Plato’s allegory is a thought exercise that suggests we do not see the world clearly but are instead prisoners in a cave. We only see shadows projected onto a wall, not the world as it really is, and that this is because of our inherent biases. Our human experience warps our perception of the world. If only we could escape, then we might see the world, be truly objective.
The cave wall, the fire casting the shadows, the shadows themselves, they are all part of us, part of our bodies.
They limit our perception so that we may see something, hear something, touch something and know what it is. We have biases that we cannot escape, but those biases have a purpose. Thus, when we look up in the night sky and see meteorites burning up in the atmosphere, we say “Look, a shooting star!” We see the phenomena through our own eyes, and that is where the magic is. Stepping outside of our perspective reveals that it’s a meteorite disintegrating in the atmosphere. It doesn’t change what we see.
To experience the world this way, as phenomena, is not always easy. It does not always lend itself to empirical methods and thinking. Fortunately, we have thousands of years to draw upon. We have people around us, even, who still understand and can help guide us. Having a phenomenological worldview doesn’t seem so bad.
Instead of pretending to be objective, we should try to orient our biases. This is how we function at our best. And, when it’s useful, we can pretend for a moment to step outside of ourselves so that we may think mechanistically and create meaning for ourselves.
If you haven't yet, I strongly recommend The Sovereignty of Good by Iris Murdoch. I fanboy this book anywhere I can, to people thinking as you are thinking.

▶ **REQUIRED ACTION**
In the essay on Plato's cave, what do we say when we look up and see meteorites burning up in the atmosphere? The rows after this are separate material with no tie to the essay on Plato's cave.

▶ **RECORDS SHOWN**
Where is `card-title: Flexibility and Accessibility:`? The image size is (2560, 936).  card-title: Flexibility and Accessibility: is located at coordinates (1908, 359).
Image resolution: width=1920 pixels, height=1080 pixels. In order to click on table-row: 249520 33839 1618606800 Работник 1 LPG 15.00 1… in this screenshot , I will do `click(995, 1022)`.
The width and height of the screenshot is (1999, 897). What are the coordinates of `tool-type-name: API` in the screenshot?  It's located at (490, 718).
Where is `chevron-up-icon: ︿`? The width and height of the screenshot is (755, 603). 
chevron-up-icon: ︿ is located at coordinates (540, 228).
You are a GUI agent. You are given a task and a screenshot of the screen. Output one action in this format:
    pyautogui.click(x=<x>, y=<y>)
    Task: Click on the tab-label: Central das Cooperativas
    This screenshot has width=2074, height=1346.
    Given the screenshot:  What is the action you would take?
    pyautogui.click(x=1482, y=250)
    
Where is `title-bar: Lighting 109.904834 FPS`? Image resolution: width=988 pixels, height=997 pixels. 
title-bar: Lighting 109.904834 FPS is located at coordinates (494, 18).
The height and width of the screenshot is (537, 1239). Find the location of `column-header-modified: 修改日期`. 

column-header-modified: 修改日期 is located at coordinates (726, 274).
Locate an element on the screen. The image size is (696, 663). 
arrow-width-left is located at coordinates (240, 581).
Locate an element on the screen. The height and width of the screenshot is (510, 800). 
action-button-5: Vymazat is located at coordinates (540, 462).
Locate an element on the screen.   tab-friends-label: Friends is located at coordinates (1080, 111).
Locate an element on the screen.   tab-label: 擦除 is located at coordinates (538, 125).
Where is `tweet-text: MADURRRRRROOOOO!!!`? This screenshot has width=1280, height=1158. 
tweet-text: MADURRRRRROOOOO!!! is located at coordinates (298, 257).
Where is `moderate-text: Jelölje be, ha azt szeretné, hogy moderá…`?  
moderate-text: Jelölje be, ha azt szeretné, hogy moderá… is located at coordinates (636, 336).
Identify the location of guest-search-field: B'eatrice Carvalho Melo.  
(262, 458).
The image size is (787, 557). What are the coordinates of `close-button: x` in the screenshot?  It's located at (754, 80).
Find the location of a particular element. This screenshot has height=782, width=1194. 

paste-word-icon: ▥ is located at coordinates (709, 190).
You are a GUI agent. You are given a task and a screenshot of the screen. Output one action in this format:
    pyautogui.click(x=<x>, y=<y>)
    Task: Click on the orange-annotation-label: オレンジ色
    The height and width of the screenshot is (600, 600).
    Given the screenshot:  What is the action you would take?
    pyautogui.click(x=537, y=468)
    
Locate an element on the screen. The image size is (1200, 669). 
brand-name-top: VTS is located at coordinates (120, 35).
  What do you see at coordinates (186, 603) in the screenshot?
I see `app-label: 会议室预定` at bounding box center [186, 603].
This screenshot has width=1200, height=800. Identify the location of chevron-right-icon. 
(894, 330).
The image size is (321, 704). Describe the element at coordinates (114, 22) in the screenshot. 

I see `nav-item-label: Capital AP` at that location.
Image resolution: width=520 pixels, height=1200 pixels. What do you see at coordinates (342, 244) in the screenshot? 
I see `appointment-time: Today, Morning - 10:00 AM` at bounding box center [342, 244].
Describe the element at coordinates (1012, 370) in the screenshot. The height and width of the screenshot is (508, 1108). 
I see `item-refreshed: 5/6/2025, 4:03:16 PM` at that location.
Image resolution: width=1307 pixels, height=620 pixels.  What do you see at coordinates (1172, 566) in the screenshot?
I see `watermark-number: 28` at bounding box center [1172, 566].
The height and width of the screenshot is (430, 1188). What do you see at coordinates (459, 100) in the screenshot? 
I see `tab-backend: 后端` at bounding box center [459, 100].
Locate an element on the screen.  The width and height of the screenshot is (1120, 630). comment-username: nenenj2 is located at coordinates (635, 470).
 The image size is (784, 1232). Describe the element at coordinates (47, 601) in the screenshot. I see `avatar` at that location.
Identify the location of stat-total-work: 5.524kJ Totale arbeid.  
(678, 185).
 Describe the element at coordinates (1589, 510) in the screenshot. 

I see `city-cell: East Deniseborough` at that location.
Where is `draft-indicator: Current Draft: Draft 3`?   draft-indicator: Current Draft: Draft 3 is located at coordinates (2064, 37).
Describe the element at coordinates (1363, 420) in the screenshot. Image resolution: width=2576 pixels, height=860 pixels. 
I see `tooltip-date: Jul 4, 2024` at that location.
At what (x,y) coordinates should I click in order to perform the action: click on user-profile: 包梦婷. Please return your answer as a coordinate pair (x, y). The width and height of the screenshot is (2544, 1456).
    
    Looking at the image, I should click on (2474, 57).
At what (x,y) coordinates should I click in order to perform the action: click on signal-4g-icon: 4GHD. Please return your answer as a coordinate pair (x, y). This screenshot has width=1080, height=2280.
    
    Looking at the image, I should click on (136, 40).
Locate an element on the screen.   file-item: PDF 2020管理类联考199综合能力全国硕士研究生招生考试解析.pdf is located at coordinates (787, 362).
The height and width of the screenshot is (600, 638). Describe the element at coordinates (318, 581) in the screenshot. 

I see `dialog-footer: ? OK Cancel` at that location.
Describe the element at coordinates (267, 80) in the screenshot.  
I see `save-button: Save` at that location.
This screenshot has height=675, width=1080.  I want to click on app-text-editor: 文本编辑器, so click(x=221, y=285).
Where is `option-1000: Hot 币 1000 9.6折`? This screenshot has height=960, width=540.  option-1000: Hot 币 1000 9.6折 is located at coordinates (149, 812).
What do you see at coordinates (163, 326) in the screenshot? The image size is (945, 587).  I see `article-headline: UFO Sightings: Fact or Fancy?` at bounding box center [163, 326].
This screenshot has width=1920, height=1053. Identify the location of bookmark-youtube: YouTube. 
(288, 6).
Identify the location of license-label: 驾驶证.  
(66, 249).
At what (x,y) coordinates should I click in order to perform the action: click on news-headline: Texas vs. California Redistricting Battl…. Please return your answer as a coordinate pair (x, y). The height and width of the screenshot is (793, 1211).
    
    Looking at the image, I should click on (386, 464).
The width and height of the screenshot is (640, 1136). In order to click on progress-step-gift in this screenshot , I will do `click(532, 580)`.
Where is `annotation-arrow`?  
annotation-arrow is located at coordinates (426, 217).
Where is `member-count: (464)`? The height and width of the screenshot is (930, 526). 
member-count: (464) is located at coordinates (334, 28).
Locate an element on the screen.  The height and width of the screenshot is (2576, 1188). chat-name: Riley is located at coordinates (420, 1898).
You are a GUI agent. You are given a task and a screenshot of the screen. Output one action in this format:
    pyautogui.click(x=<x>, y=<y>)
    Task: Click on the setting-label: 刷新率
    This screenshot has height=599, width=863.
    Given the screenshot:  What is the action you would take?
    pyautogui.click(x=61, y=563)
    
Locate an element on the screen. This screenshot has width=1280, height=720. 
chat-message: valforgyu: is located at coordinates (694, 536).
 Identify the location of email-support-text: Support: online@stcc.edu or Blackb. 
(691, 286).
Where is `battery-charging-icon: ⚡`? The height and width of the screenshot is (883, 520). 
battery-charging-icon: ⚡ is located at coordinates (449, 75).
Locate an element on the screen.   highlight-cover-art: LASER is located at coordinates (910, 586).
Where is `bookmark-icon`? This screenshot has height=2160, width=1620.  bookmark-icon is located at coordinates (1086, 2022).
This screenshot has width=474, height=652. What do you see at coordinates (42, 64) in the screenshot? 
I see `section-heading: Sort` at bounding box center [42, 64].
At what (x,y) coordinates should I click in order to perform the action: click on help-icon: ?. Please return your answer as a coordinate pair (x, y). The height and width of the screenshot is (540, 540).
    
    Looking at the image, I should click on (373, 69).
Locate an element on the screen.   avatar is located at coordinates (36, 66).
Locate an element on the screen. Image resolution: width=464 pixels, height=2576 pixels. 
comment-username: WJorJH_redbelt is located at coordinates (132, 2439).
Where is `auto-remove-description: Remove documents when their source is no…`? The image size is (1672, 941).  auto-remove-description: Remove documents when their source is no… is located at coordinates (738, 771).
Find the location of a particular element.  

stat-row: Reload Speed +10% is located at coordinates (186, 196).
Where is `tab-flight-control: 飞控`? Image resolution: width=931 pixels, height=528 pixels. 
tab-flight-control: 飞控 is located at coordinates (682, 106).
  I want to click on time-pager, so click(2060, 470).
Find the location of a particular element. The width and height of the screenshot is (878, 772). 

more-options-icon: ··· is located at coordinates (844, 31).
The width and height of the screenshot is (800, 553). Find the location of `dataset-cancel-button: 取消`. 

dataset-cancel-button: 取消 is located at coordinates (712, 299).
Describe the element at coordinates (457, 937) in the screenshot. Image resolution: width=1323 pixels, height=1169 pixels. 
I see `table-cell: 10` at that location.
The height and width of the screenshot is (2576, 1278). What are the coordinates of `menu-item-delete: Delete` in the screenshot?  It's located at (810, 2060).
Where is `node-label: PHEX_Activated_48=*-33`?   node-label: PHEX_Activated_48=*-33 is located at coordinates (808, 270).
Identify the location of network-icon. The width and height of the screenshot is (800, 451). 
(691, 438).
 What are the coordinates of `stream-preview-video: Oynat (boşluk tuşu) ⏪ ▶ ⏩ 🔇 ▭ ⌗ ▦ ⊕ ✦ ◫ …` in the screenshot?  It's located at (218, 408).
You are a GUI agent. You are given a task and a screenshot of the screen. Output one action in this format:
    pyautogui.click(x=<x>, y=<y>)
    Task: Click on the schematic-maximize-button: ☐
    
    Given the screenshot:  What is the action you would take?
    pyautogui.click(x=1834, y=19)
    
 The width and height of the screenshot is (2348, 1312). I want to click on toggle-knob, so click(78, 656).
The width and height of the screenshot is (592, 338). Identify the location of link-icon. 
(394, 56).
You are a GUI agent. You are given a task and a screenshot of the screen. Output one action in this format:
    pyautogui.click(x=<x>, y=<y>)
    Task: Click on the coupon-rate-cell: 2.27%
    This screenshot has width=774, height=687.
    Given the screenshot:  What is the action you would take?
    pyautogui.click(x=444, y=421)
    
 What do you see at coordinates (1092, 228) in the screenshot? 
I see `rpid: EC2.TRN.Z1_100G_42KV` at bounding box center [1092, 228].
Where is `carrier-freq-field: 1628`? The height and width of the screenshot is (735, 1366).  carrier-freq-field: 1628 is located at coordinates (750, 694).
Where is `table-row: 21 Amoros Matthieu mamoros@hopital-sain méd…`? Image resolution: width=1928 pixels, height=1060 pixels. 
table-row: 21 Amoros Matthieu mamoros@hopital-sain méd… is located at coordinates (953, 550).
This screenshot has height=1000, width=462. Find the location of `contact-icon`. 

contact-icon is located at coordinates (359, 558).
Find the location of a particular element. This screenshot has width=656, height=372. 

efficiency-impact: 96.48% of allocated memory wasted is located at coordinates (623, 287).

▶ **WRITTEN ANSWER**
"Look, a shooting star!"